Go to the big box store and get pieces of project foam. HD had 2' x 2' pieces for something like $5 - - that would give you an idea on how something would look before cutting into an expensive piece of material. The Corafoam is actually for finished work, and the price bears that out.

HJ


----------



## cjskelton (Feb 27, 2015)

honesttjohn said:


> Jay,
> 
> Go to the big box store and get pieces of project foam. HD had 2' x 2' pieces for something like $5 - - that would give you an idea on how something would look before cutting into an expensive piece of material. The Corafoam is actually for finished work, and the price bears that out.
> 
> HJ


Thanks, HJ. I'm picking some up today!


----------



## 4DThinker (Feb 16, 2014)

And if you are cutting foam you can bump up your feed and plunge speeds. If you just want an idea of how the piece will look and don't care about the finish you can also increase the stepover of your finish bit. In other words, you should easily be able to cut the time in half for a foam test over the final wood version. 

4D


----------



## cjskelton (Feb 27, 2015)

4D, When I ran the 3D finishing toolpath on this piece, it cut all the way through the material on the outside boundary. How do I prevent this? I don't see any cutting depth setting on that toolpath menu. I used double sided tape to hold it to the table surface because on the preview, I could see that it was going to cut through. The entire project was made from 3D models.

Jay


----------



## 4DThinker (Feb 16, 2014)

In cut3D there was a way to add tabs when cutting a 3D model. I haven't played around enough with 3D in Aspire to know if it has the same capability or not. A quick check as I write this doesn't find any. For the few projects I've helped students with so far we have also taped them down onto a larger scrap piece of 1/4" melamine skinned masonite that was then clamped to the table. 

4D


----------



## 4DThinker (Feb 16, 2014)

You can add tabs using a profile toolpath. If you can keep your 3D model from cutting all the way through, then you can finish the perimeter with a profile that does have tabs.


----------



## cjskelton (Feb 27, 2015)

4DThinker said:


> You can add tabs using a profile toolpath. If you can keep your 3D model from cutting all the way through, then you can finish the perimeter with a profile that does have tabs.


I did a profile toolpath with tabs but didn't run it because the 3D toolpath cut through.


----------



## Shadowrider (Apr 1, 2015)

Looks good in the pic. Can we get one of the finished carving? Great piece of wood! Can't wait to get mine but it will likely be winter'ish.


----------



## cjskelton (Feb 27, 2015)

Here is the finished carving. I stained it and gave it several coats of semi-gloss poly. I'll hand deliver it this week to my daughter-in-law in Seattle for her birthday.


----------



## Stick486 (Jan 4, 2013)

Holy smoely that's nice....


----------



## honesttjohn (Feb 17, 2015)

Jay,

If she doesn't like that, you got our permission to disown her!! lol

Way to go, my friend. Even 4D and Scottart should be a little bit impressed with that.

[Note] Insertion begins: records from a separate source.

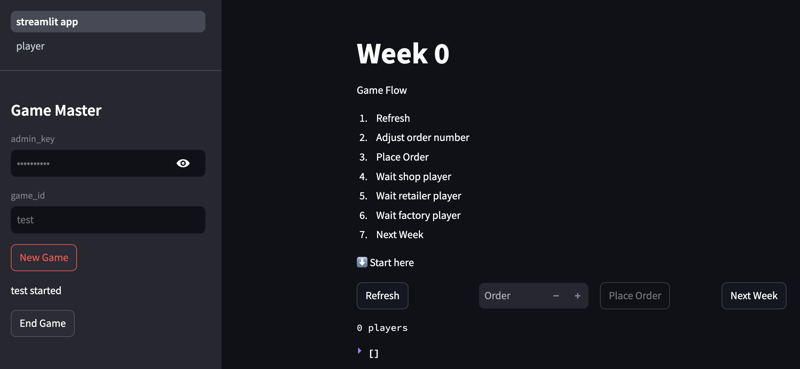Show the admin_key password with the eye icon
800x369 pixels.
tap(183, 163)
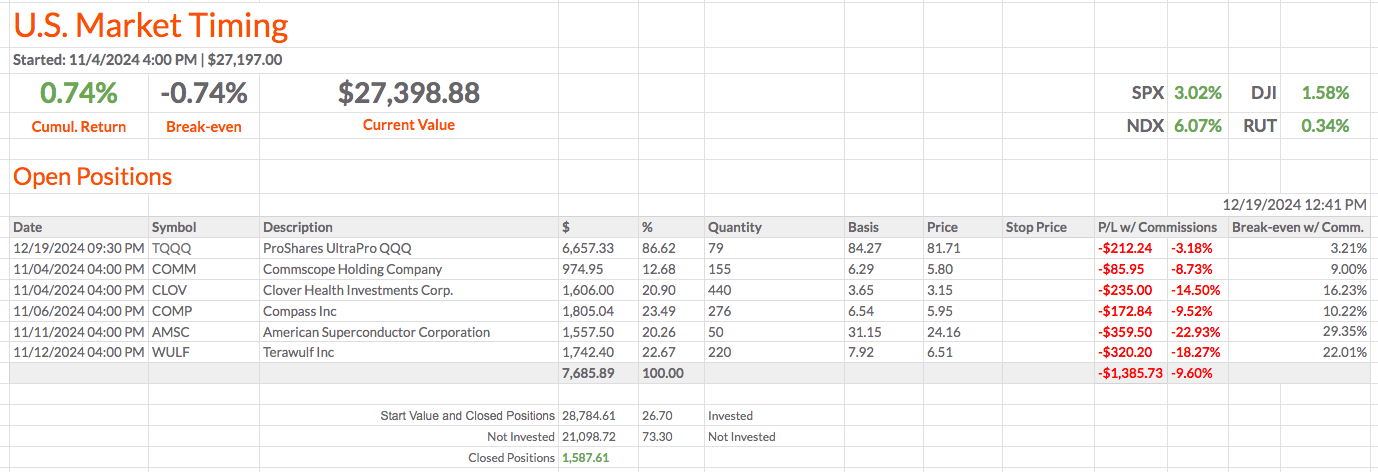Viewport: 1378px width, 472px height.
Task: Click the TQQQ symbol cell
Action: pyautogui.click(x=170, y=248)

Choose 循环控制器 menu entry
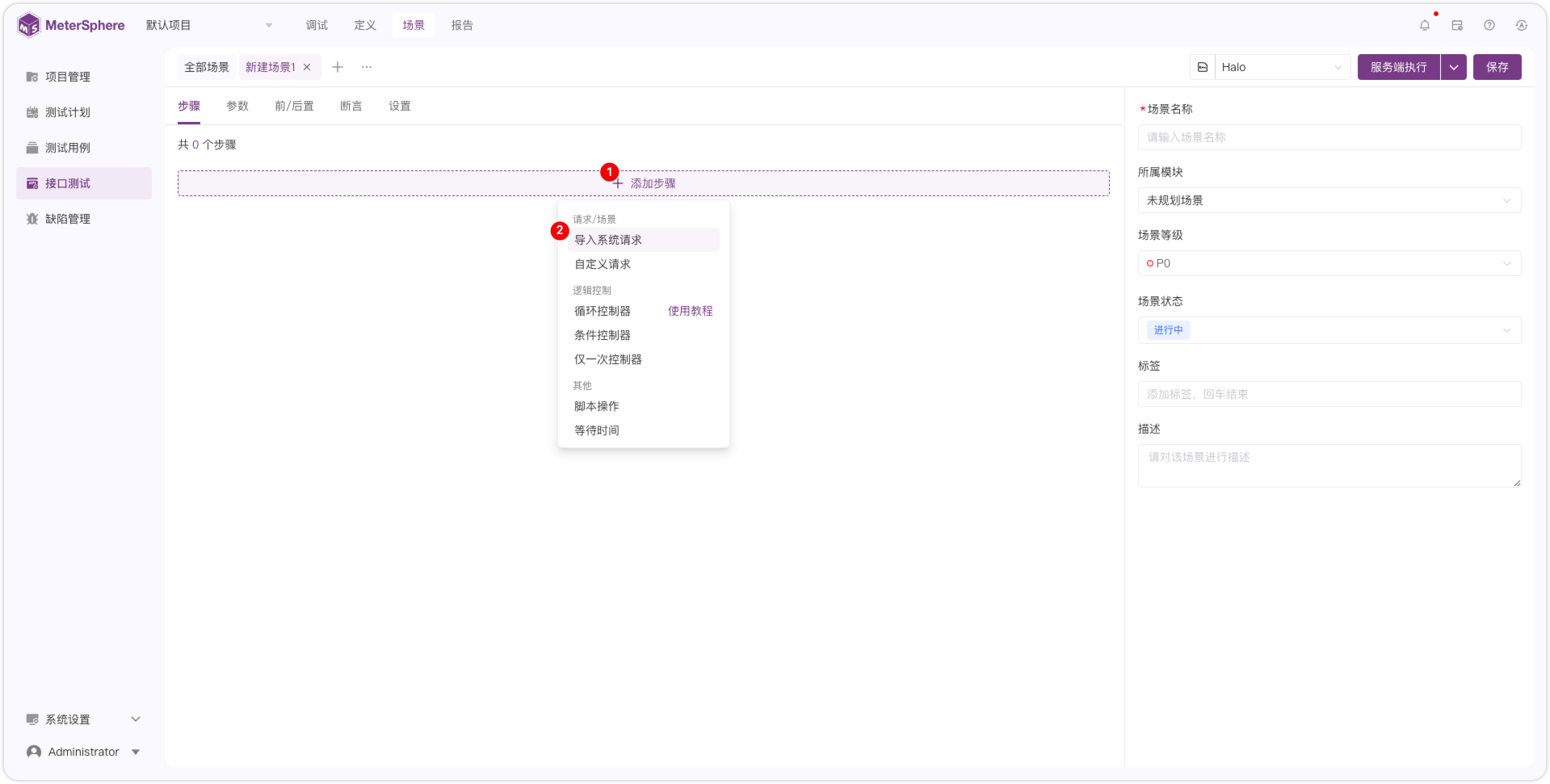[603, 311]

How much time on the layout compared to cutting??

HJ

You did spell all the words correctly I hope.


----------



## cjskelton (Feb 27, 2015)

I spelled them right. I just don't know how to pronounce oenophile. It means a lover or connoisseur of wine. Thanks for the compliments.


----------



## old55 (Aug 11, 2013)

Beautiful Jay congratulations, I'm sure she will love it.


----------



## Shadowrider (Apr 1, 2015)

That's an outstanding first effort!


Sent from my iPhone using Tapatalk


----------



## Semipro (Mar 22, 2013)

Very nice, well done


----------



## politicaldog (Aug 11, 2015)

Absolutely Stunning


----------



## Scottart (Jan 8, 2015)

look forward to seeing the finished piece. well done so far.


----------